2

When doing regression or classification when faced with a categorical attribute with $n$ possible values there are two options:

  1. Feed this attribute directly into your model.
  2. Partition your data into $n$ pieces based on the categorical attribute and train a model for each separately. During inference choose the model appropriately based on the same attribute.

One of the advantages of approach #2 is that it allows you to do more specific feature engineering. E.g. if you are modeling property prices and you decided to make separate models for residential/industrial properties you can choose separate features that are relevant for each.

Another advantage of approach #2 I can think of is that it can linearize otherwise non-linear relations. E.g. for a residential property having a railroad track nearby almost always heavily reduces property value while for an industrial property it could be a massive value booster.

In general, what factors go into deciding between approach #1 and #2?

orlp
  • 121
  • 2

1 Answers1

1

I've tried 2 several times but it has never proved better than 1.

I think the reason is, the more data you feed to a model, the better. The disadvantage of 2 is that the models that are trained use less data than the model in 1.

In addition, some features might be independent of the group.
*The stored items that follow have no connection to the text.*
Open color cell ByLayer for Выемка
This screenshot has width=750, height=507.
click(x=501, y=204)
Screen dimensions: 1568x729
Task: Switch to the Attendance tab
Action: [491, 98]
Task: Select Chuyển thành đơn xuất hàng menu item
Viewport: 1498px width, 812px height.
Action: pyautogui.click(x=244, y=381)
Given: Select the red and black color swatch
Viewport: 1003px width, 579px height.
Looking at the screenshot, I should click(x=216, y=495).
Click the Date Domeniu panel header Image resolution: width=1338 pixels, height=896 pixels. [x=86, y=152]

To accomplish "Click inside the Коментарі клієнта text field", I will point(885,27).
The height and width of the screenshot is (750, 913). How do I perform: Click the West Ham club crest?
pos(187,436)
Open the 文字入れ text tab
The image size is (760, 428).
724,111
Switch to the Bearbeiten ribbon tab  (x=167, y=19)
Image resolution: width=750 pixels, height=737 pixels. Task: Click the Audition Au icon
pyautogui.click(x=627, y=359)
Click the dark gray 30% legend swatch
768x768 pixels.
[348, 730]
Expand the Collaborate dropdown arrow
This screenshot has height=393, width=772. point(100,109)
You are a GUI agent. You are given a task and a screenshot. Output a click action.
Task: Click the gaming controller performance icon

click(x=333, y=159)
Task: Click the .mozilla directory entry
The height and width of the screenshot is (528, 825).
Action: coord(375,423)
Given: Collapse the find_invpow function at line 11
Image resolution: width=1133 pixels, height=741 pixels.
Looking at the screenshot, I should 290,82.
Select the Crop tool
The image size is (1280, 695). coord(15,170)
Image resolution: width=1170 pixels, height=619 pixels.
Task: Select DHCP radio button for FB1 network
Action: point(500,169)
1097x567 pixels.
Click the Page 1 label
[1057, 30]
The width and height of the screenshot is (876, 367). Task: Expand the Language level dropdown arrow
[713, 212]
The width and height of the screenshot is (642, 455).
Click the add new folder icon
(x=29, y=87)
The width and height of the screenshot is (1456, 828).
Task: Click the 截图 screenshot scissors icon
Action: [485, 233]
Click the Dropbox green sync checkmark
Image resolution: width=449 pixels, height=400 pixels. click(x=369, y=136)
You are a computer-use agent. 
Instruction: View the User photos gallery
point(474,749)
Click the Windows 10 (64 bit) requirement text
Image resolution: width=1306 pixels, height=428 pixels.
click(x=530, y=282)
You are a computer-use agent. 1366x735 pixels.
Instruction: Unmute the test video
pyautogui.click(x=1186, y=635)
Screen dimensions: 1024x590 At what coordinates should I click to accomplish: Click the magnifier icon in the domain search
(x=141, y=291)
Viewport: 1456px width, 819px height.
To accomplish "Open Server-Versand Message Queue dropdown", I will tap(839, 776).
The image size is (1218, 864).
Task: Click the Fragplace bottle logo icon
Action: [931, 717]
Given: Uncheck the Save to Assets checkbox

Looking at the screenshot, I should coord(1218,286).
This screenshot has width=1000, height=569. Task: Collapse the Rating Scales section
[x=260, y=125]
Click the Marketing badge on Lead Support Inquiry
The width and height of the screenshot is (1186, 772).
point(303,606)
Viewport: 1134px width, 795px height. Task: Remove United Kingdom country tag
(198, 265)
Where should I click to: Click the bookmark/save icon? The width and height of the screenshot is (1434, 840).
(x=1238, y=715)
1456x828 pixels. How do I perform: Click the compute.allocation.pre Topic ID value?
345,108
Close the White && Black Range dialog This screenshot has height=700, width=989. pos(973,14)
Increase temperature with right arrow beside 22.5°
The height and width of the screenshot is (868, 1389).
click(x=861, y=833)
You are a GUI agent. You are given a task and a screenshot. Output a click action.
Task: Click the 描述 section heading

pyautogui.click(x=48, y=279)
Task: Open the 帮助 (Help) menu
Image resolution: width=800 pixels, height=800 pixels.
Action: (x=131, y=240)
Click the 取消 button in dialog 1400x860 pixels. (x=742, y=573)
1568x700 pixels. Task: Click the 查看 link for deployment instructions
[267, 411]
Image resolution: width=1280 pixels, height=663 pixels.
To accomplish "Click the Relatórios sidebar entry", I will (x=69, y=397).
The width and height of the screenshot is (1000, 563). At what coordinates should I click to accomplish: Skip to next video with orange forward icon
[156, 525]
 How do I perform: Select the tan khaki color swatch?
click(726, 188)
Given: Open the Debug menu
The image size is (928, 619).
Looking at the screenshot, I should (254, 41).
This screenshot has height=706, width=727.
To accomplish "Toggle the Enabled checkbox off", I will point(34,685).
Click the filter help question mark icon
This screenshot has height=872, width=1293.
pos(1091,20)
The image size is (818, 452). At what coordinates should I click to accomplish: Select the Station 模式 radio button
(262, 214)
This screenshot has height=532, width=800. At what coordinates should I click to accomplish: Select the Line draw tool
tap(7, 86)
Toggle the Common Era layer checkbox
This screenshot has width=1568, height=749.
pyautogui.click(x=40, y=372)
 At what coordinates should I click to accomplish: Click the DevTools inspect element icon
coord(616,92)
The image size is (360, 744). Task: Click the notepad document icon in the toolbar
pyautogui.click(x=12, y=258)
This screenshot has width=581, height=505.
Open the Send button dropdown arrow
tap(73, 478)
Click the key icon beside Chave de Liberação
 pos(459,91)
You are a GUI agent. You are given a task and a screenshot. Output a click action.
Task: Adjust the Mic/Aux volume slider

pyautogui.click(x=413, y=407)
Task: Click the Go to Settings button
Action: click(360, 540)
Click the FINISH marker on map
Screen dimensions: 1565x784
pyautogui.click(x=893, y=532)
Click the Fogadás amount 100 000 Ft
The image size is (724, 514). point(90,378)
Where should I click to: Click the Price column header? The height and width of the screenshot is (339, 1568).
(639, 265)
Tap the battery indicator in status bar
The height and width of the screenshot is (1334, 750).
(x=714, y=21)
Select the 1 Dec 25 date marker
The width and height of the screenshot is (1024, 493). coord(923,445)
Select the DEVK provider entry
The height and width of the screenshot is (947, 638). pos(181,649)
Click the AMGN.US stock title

For instance, when modelling property prices, being in the city centre always increases the price, both for residential and industrial.

Let me discuss two of the main models used for tabular data:

  • Tree based models will already do the feature engineering that you described in your first point. The model will already do a split residential/industrial if it contributes to the gain and then it will keep doing particular splits for each group.
  • Linear models: a generalization of general linear models are mixed models, that kind of does what you mentioned on the second point, but keeping some structure that allows it to acknowledge that the city center is more expensive.

That being said, if you have very different categories, it might be worth splitting the dataset, it's just a matter of trying.

David Masip
  • 6,051
  • 2
  • 24
  • 61